• [Short task]: Repeat the material word for word, from the line containing "Task: Align text to the left" through the end, both ends included. Leave the pictures out of your reply.

Data for locating visible targets:
──────────

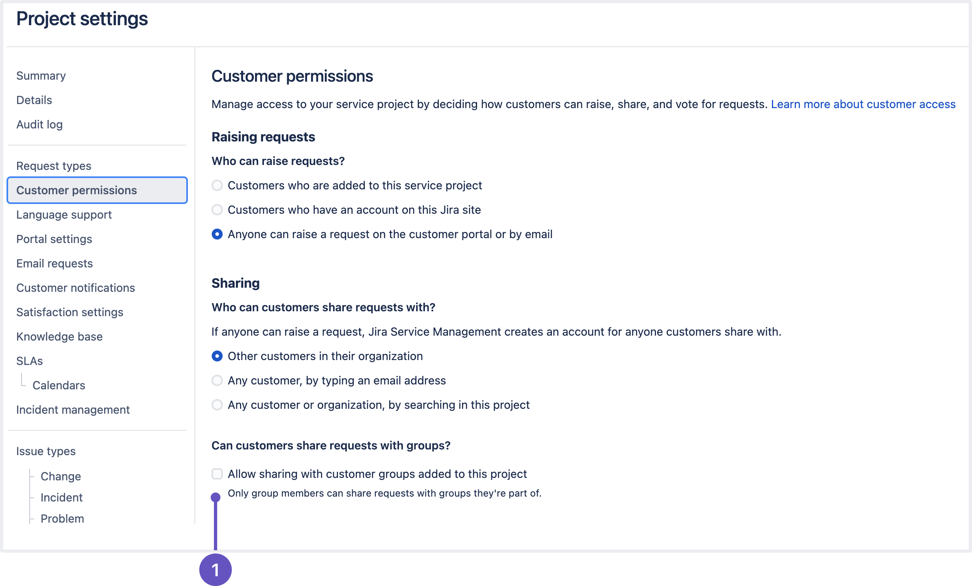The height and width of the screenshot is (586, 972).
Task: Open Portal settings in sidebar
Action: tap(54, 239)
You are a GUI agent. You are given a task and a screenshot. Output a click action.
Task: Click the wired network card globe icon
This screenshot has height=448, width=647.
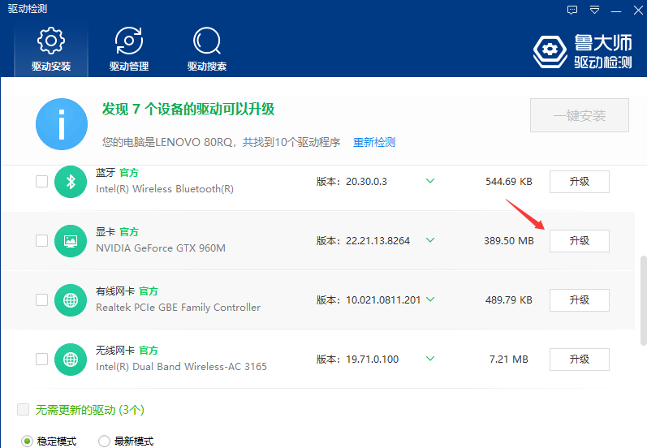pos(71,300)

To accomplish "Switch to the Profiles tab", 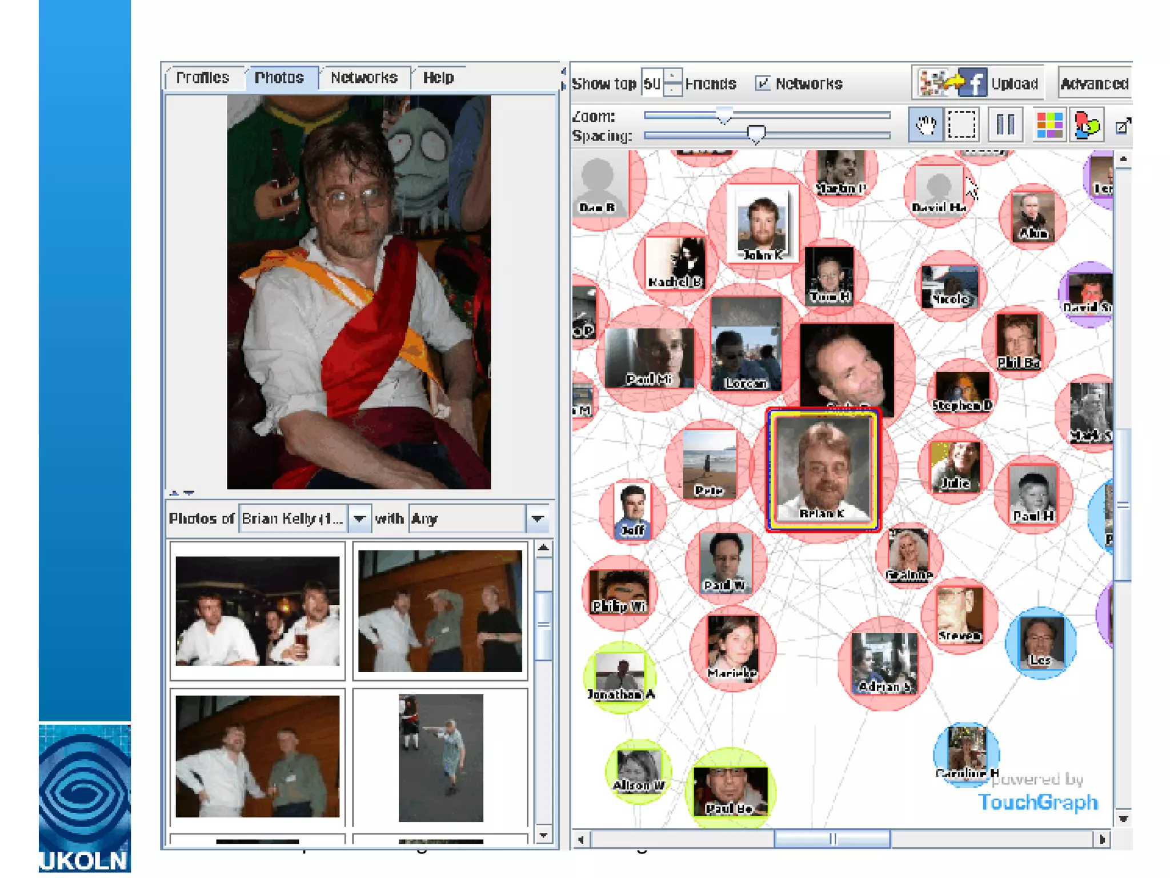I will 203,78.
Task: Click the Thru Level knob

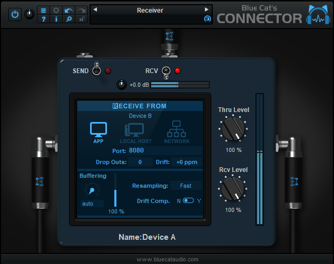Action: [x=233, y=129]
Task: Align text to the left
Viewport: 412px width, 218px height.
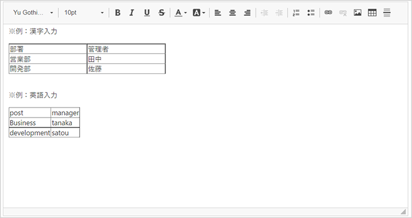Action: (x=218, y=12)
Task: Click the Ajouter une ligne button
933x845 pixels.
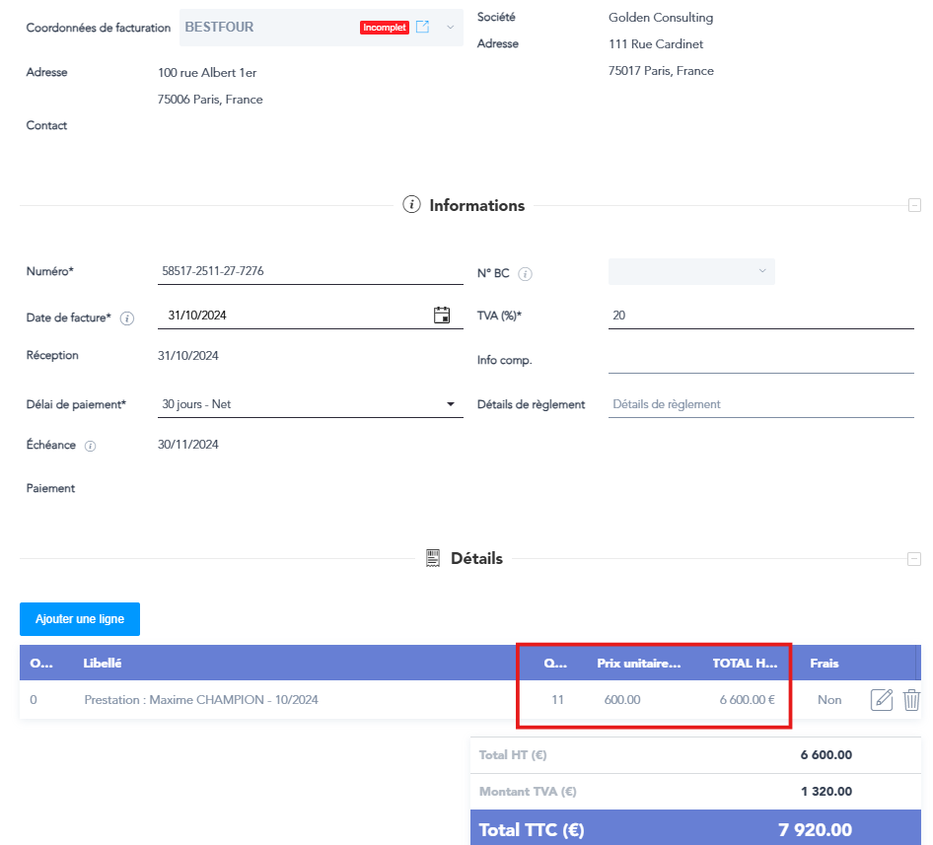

──────────

• [Output for this exercise]:
Task: Align text to the left
Viewport: 412px width, 218px height.
Action: (x=218, y=12)
Task: Click the Ajouter une ligne button
933x845 pixels.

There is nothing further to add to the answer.